**What you have to do:** Format every line of the records below as a JSON list of strings, one string per line, leaving out blank lines.

**Excerpted data:**
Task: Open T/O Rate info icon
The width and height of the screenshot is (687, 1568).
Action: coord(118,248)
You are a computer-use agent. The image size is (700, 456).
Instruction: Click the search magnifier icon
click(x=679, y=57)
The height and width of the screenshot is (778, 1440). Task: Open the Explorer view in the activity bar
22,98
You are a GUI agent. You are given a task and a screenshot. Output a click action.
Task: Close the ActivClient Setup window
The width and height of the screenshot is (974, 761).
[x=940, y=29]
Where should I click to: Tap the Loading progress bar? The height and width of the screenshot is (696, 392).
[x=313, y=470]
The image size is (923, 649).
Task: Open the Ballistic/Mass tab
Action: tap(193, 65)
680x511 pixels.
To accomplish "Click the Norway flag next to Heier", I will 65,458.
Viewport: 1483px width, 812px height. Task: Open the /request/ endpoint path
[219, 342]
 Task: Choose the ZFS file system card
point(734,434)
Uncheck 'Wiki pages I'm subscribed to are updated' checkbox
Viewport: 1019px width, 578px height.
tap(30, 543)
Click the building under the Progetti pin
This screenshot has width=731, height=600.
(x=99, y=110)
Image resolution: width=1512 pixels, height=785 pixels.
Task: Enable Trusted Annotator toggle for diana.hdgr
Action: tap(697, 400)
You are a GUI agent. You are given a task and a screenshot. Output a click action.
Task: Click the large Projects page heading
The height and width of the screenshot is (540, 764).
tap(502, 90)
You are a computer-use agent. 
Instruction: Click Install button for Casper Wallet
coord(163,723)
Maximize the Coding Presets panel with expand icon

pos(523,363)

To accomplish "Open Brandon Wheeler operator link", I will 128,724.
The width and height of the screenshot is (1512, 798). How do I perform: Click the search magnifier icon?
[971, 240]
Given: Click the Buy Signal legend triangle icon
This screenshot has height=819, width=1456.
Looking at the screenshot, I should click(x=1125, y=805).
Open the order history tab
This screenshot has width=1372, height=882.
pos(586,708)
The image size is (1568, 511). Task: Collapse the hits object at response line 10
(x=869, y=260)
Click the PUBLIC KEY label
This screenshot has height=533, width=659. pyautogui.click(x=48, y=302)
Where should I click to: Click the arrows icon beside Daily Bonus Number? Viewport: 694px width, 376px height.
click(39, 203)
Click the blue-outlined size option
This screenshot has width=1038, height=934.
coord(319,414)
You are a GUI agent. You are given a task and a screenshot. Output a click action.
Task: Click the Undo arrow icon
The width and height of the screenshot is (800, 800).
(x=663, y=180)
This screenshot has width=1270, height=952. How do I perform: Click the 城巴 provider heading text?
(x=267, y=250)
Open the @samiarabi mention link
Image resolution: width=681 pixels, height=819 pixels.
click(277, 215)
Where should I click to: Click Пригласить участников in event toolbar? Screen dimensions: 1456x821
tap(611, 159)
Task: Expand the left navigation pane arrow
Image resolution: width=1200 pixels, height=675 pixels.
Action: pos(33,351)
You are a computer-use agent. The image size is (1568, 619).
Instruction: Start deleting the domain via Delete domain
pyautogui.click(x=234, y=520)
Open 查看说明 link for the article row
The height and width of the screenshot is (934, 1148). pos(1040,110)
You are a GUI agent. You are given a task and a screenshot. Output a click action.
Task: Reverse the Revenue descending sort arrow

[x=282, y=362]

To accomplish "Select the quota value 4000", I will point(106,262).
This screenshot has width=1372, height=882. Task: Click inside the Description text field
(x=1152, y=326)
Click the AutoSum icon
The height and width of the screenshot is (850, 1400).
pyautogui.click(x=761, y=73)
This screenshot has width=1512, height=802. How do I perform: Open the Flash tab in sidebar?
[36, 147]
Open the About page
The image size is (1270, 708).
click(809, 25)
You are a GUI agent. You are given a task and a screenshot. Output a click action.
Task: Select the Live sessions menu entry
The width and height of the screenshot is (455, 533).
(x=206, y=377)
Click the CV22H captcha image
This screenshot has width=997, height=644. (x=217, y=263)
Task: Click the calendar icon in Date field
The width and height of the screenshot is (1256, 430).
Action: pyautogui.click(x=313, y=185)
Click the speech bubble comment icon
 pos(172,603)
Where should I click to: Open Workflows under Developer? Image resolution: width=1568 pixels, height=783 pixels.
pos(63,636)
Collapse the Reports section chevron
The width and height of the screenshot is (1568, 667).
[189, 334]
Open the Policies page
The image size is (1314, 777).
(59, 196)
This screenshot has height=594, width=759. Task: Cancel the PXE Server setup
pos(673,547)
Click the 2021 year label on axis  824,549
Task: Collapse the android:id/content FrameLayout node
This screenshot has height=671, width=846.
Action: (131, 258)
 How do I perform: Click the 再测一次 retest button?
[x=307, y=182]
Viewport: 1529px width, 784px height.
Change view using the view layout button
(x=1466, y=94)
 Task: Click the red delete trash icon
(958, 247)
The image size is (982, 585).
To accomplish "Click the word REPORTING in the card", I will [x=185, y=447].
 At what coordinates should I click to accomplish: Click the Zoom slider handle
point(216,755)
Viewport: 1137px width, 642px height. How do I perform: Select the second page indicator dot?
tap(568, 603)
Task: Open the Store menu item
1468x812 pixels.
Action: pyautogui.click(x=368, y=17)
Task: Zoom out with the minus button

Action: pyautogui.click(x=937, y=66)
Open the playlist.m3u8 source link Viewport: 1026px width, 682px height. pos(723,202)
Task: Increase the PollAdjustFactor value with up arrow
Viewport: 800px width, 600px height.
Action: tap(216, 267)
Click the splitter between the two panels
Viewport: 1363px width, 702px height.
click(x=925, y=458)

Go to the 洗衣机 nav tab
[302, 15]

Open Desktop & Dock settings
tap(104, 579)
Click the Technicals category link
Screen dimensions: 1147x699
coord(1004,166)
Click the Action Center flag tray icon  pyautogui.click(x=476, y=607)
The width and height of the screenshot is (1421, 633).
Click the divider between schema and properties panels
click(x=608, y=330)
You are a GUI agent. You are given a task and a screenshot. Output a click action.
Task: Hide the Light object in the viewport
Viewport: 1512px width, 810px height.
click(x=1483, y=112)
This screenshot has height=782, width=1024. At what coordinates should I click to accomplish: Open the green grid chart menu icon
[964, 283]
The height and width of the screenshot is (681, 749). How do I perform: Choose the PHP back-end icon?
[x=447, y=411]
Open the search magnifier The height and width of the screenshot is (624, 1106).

**Solution for this problem:**
[
  "Task: Open T/O Rate info icon",
  "The width and height of the screenshot is (687, 1568).",
  "Action: coord(118,248)",
  "You are a computer-use agent. The image size is (700, 456).",
  "Instruction: Click the search magnifier icon",
  "click(x=679, y=57)",
  "The height and width of the screenshot is (778, 1440). Task: Open the Explorer view in the activity bar",
  "22,98",
  "You are a GUI agent. You are given a task and a screenshot. Output a click action.",
  "Task: Close the ActivClient Setup window",
  "The width and height of the screenshot is (974, 761).",
  "[x=940, y=29]",
  "Where should I click to: Tap the Loading progress bar? The height and width of the screenshot is (696, 392).",
  "[x=313, y=470]",
  "The image size is (923, 649).",
  "Task: Open the Ballistic/Mass tab",
  "Action: tap(193, 65)",
  "680x511 pixels.",
  "To accomplish \"Click the Norway flag next to Heier\", I will 65,458.",
  "Viewport: 1483px width, 812px height. Task: Open the /request/ endpoint path",
  "[219, 342]",
  " Task: Choose the ZFS file system card",
  "point(734,434)",
  "Uncheck 'Wiki pages I'm subscribed to are updated' checkbox",
  "Viewport: 1019px width, 578px height.",
  "tap(30, 543)",
  "Click the building under the Progetti pin",
  "This screenshot has width=731, height=600.",
  "(x=99, y=110)",
  "Image resolution: width=1512 pixels, height=785 pixels.",
  "Task: Enable Trusted Annotator toggle for diana.hdgr",
  "Action: tap(697, 400)",
  "You are a GUI agent. You are given a task and a screenshot. Output a click action.",
  "Task: Click the large Projects page heading",
  "The height and width of the screenshot is (540, 764).",
  "tap(502, 90)",
  "You are a computer-use agent. ",
  "Instruction: Click Install button for Casper Wallet",
  "coord(163,723)",
  "Maximize the Coding Presets panel with expand icon",
  "pos(523,363)",
  "To accomplish \"Open Brandon Wheeler operator link\", I will 128,724.",
  "The width and height of the screenshot is (1512, 798). How do I perform: Click the search magnifier icon?",
  "[971, 240]",
  "Given: Click the Buy Signal legend triangle icon",
  "This screenshot has height=819, width=1456.",
  "Looking at the screenshot, I should click(x=1125, y=805).",
  "Open the order history tab",
  "This screenshot has width=1372, height=882.",
  "pos(586,708)",
  "The image size is (1568, 511). Task: Collapse the hits object at response line 10",
  "(x=869, y=260)",
  "Click the PUBLIC KEY label",
  "This screenshot has height=533, width=659. pyautogui.click(x=48, y=302)",
  "Where should I click to: Click the arrows icon beside Daily Bonus Number? Viewport: 694px width, 376px height.",
  "click(39, 203)",
  "Click the blue-outlined size option",
  "This screenshot has width=1038, height=934.",
  "coord(319,414)",
  "You are a GUI agent. You are given a task and a screenshot. Output a click action.",
  "Task: Click the Undo arrow icon",
  "The width and height of the screenshot is (800, 800).",
  "(x=663, y=180)",
  "This screenshot has width=1270, height=952. How do I perform: Click the 城巴 provider heading text?",
  "(x=267, y=250)",
  "Open the @samiarabi mention link",
  "Image resolution: width=681 pixels, height=819 pixels.",
  "click(277, 215)",
  "Where should I click to: Click Пригласить участников in event toolbar? Screen dimensions: 1456x821",
  "tap(611, 159)",
  "Task: Expand the left navigation pane arrow",
  "Image resolution: width=1200 pixels, height=675 pixels.",
  "Action: pos(33,351)",
  "You are a computer-use agent. The image size is (1568, 619).",
  "Instruction: Start deleting the domain via Delete domain",
  "pyautogui.click(x=234, y=520)",
  "Open 查看说明 link for the article row",
  "The height and width of the screenshot is (934, 1148). pos(1040,110)",
  "You are a GUI agent. You are given a task and a screenshot. Output a click action.",
  "Task: Reverse the Revenue descending sort arrow",
  "[x=282, y=362]",
  "To accomplish \"Select the quota value 4000\", I will point(106,262).",
  "This screenshot has width=1372, height=882. Task: Click inside the Description text field",
  "(x=1152, y=326)",
  "Click the AutoSum icon",
  "The height and width of the screenshot is (850, 1400).",
  "pyautogui.click(x=761, y=73)",
  "This screenshot has width=1512, height=802. How do I perform: Open the Flash tab in sidebar?",
  "[36, 147]",
  "Open the About page",
  "The image size is (1270, 708).",
  "click(809, 25)",
  "You are a GUI agent. You are given a task and a screenshot. Output a click action.",
  "Task: Select the Live sessions menu entry",
  "The width and height of the screenshot is (455, 533).",
  "(x=206, y=377)",
  "Click the CV22H captcha image",
  "This screenshot has width=997, height=644. (x=217, y=263)",
  "Task: Click the calendar icon in Date field",
  "The width and height of the screenshot is (1256, 430).",
  "Action: pyautogui.click(x=313, y=185)",
  "Click the speech bubble comment icon",
  " pos(172,603)",
  "Where should I click to: Open Workflows under Developer? Image resolution: width=1568 pixels, height=783 pixels.",
  "pos(63,636)",
  "Collapse the Reports section chevron",
  "The width and height of the screenshot is (1568, 667).",
  "[189, 334]",
  "Open the Policies page",
  "The image size is (1314, 777).",
  "(59, 196)",
  "This screenshot has height=594, width=759. Task: Cancel the PXE Server setup",
  "pos(673,547)",
  "Click the 2021 year label on axis  824,549",
  "Task: Collapse the android:id/content FrameLayout node",
  "This screenshot has height=671, width=846.",
  "Action: (131, 258)",
  " How do I perform: Click the 再测一次 retest button?",
  "[x=307, y=182]",
  "Viewport: 1529px width, 784px height.",
  "Change view using the view layout button",
  "(x=1466, y=94)",
  " Task: Click the red delete trash icon",
  "(958, 247)",
  "The image size is (982, 585).",
  "To accomplish \"Click the word REPORTING in the card\", I will [x=185, y=447].",
  " At what coordinates should I click to accomplish: Click the Zoom slider handle",
  "point(216,755)",
  "Viewport: 1137px width, 642px height. How do I perform: Select the second page indicator dot?",
  "tap(568, 603)",
  "Task: Open the Store menu item",
  "1468x812 pixels.",
  "Action: pyautogui.click(x=368, y=17)",
  "Task: Zoom out with the minus button",
  "Action: pyautogui.click(x=937, y=66)",
  "Open the playlist.m3u8 source link Viewport: 1026px width, 682px height. pos(723,202)",
  "Task: Increase the PollAdjustFactor value with up arrow",
  "Viewport: 800px width, 600px height.",
  "Action: tap(216, 267)",
  "Click the splitter between the two panels",
  "Viewport: 1363px width, 702px height.",
  "click(x=925, y=458)",
  "Go to the 洗衣机 nav tab",
  "[302, 15]",
  "Open Desktop & Dock settings",
  "tap(104, 579)",
  "Click the Technicals category link",
  "Screen dimensions: 1147x699",
  "coord(1004,166)",
  "Click the Action Center flag tray icon  pyautogui.click(x=476, y=607)",
  "The width and height of the screenshot is (1421, 633).",
  "Click the divider between schema and properties panels",
  "click(x=608, y=330)",
  "You are a GUI agent. You are given a task and a screenshot. Output a click action.",
  "Task: Hide the Light object in the viewport",
  "Viewport: 1512px width, 810px height.",
  "click(x=1483, y=112)",
  "This screenshot has height=782, width=1024. At what coordinates should I click to accomplish: Open the green grid chart menu icon",
  "[964, 283]",
  "The height and width of the screenshot is (681, 749). How do I perform: Choose the PHP back-end icon?",
  "[x=447, y=411]",
  "Open the search magnifier The height and width of the screenshot is (624, 1106)."
]